The five of them, the senators, stared down at them from the podium. They looked so damned indignant. So sanctimonious. Whitman wanted to shout imprecations in their faces.

It was Philips who broke the silence, however.

“If I may,” he said, weakly. Then he stood up and said it again, nearly shouting. “If I may!”

“Go ahead, Director,” the too-young senator said.

“I have just one point to make in defense,” he told them.

Whitman wondered why he bothered.

“Just one point,” Philips said again. He took a deep breath. Then he looked down at the table in front of him and said, “It was Mr. Whitman who came up with the plus sign. He was the one who created the idea of positives.”

Whitman was too shocked to even laugh.

* * *

The sun beat down on a road surface almost as pristine as the one he remembered from his youth — a stretch of concrete and asphalt wide and clear like a manmade river, pointed right in the direction he wanted to go. Say what you like about the world before the Crisis, they’d built well; they’d built to last. He didn’t see a single abandoned car or significant pothole for miles.

It couldn’t last.

It wasn’t anything he saw that warned him, it was something he felt. A kind of rumbling in his stomach, a little like hunger, a little like nausea. Soon, he could hear it, but he told himself it was the engine of the van making that noise.

Right up until he couldn’t deny it. Until he saw the motorcycles in his mirrors.

“They’re — they’re coming for us again,” Grace said, in a whisper.
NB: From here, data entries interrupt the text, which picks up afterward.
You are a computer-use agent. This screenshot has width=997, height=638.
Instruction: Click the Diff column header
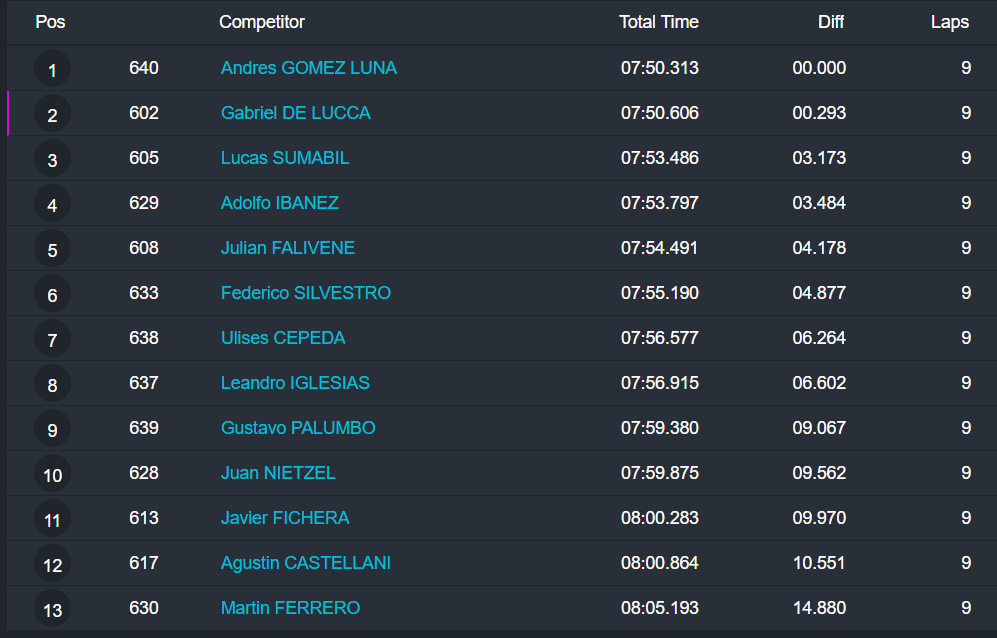tap(830, 22)
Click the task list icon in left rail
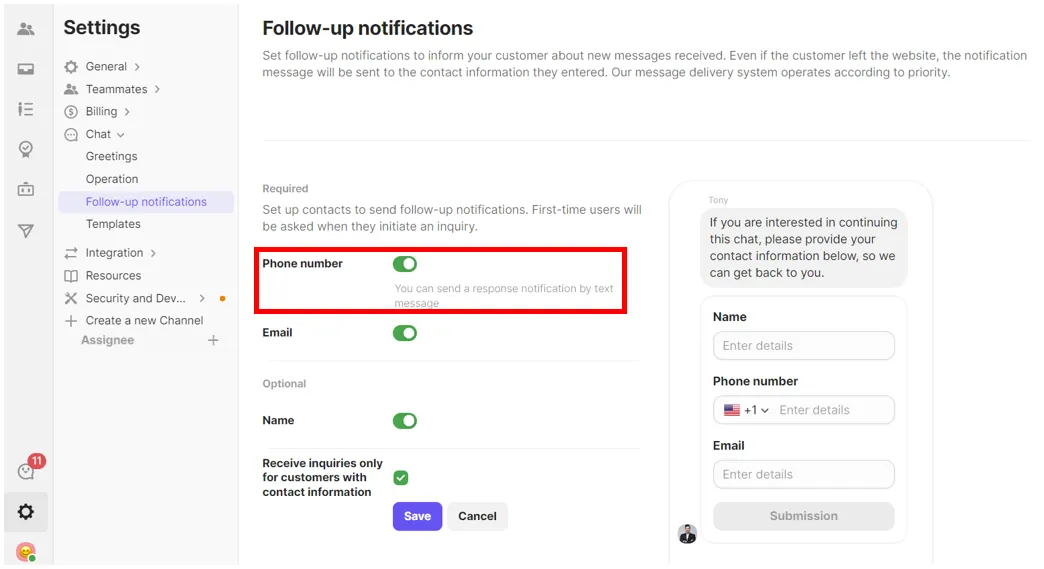 click(x=26, y=109)
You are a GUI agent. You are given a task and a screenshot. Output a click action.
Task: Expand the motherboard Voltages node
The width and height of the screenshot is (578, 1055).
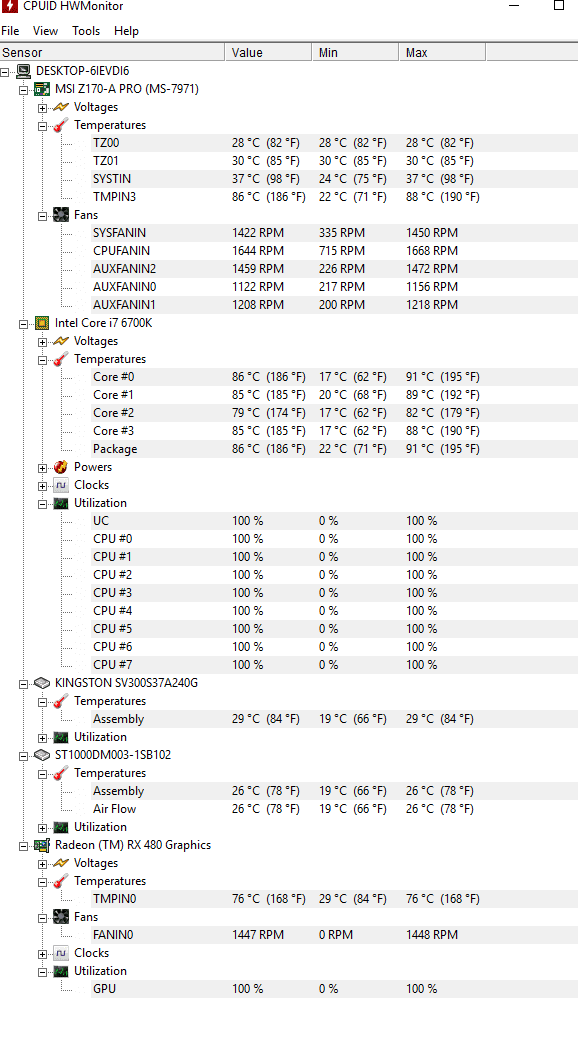(42, 108)

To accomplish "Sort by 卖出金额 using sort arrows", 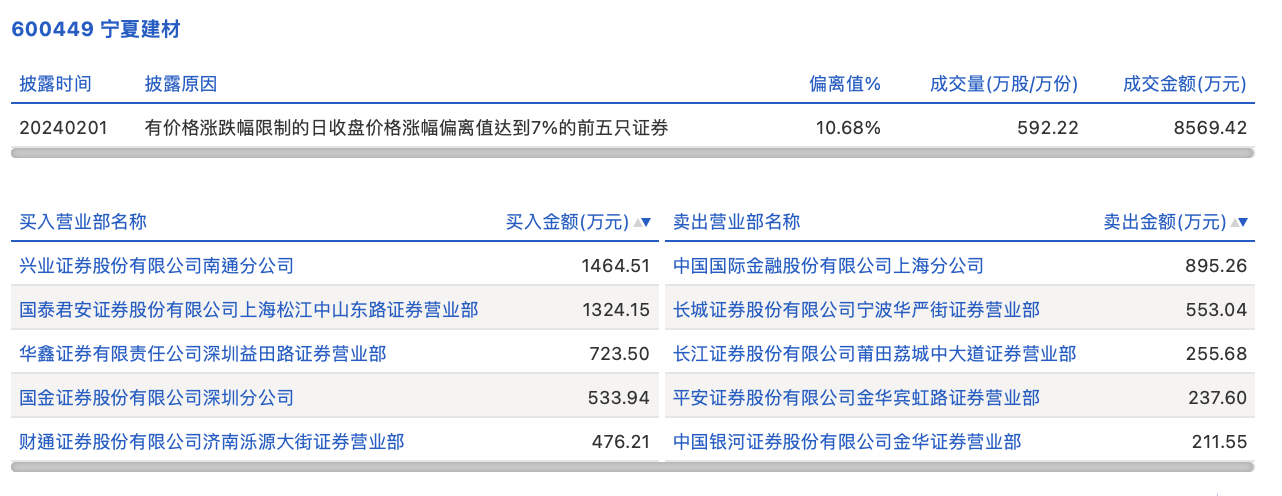I will click(1240, 222).
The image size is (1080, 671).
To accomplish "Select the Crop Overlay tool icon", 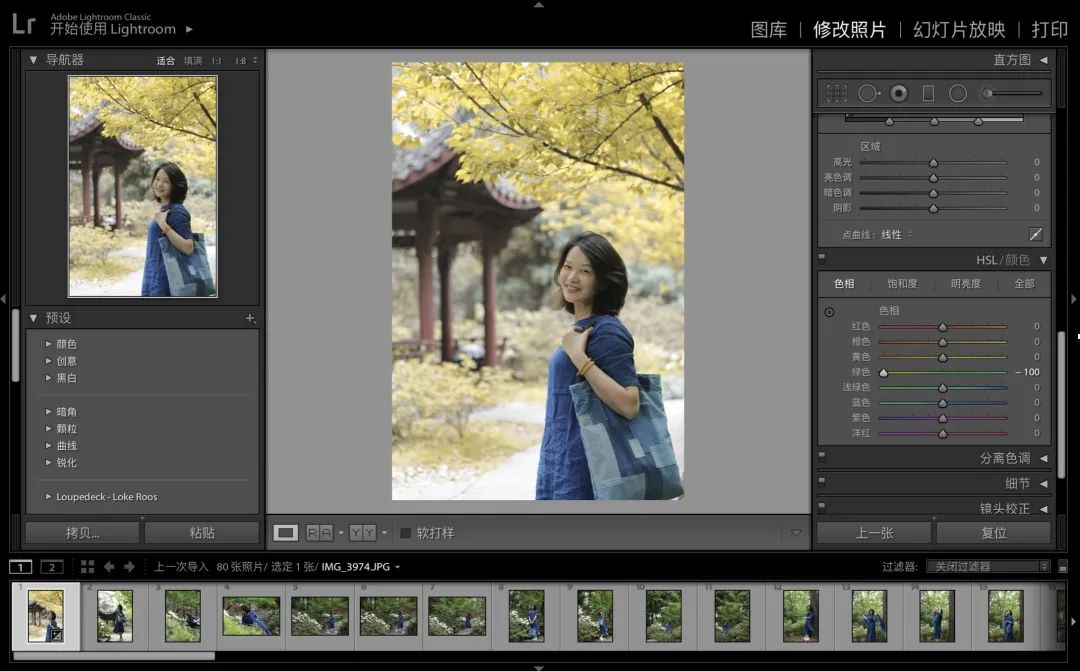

She swiveled around in her seat, her arms everywhere, one elbow hitting him in the side of his head as she turned to look through the rear window.

He glanced back and saw Bob looking back at him. Just watching him. I’m supposed to keep you safe, he thought. Your mom told you I would.

The bikes roared as they surged down the road straight toward the van. Now that he had a chance to actually look at them, he saw they were ragged junk. Pieces of dozens of different bikes strapped together, mismatched components hammered and beaten until they joined up. Only the leader’s had a headlight, and it was broken. Many of them didn’t even have mudguards.

Crazy. You had to be crazy to ride a bike like that. Which might explain how they dressed — like the leader, with antlers sewn on his sleeves like armor. One of the others had a pair of baby dolls hanging around his neck, their long blond hair tied together behind him. What was that even supposed to mean?